In any case, I tend to go easy on the reporting staff, having been an ink-stained wretch myself. I’m confident the baseball cards weren’t their idea. Nor do I think they came up with the silly tag line now put on their news stories, i.e., “Blah, Blah, Blah: What to Know.” 

Rather, the bright ideas come from today’s editors, trying to impress someone in a distant headquarters who may or may not know where Indianapolis is. They do so in lieu of actually funding and managing the collecting of news. It is fair, therefore, to assess their performance on what should have been an earthquake-sized story — the 911 call to the home of Jim Irsay, owner of the beloved Indianapolis Colts.

What to know?

The first thing to know is that the breaking-news standard for journalism is one publication cycle. That is, the reader should expect to know how the fire started, who shot whom, the roll call for the next tax increase, all within 24 hours of the news break. That was accomplished, incidentally, not by employing titles such as “seeker of secrets” but by developing longterm relationships in the community. 

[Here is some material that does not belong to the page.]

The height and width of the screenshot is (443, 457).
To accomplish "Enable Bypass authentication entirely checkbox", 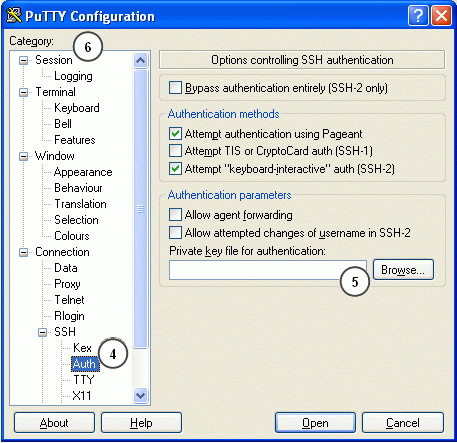I will coord(175,88).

In regard to the Irsay story, there would have been someone in in the EMS crew, the emergency room, or even the Colts organization itself with ties to the news staff to “drop a dime,” as the boys in the Cop Shop liked to say. Some reporter or editor would have simply taken a call from a trusted news source.

As it was, there was no call. That is because the Gannett system doesn’t develop trusted news sources. You can tell that by the log of the Star’s Irsay stories. The first entry according to the Star’s online listing was Jan. 9, a brief and innocuous news release from the Colts front office that Irsay would miss a scheduled performance with the Jim Irsay Band.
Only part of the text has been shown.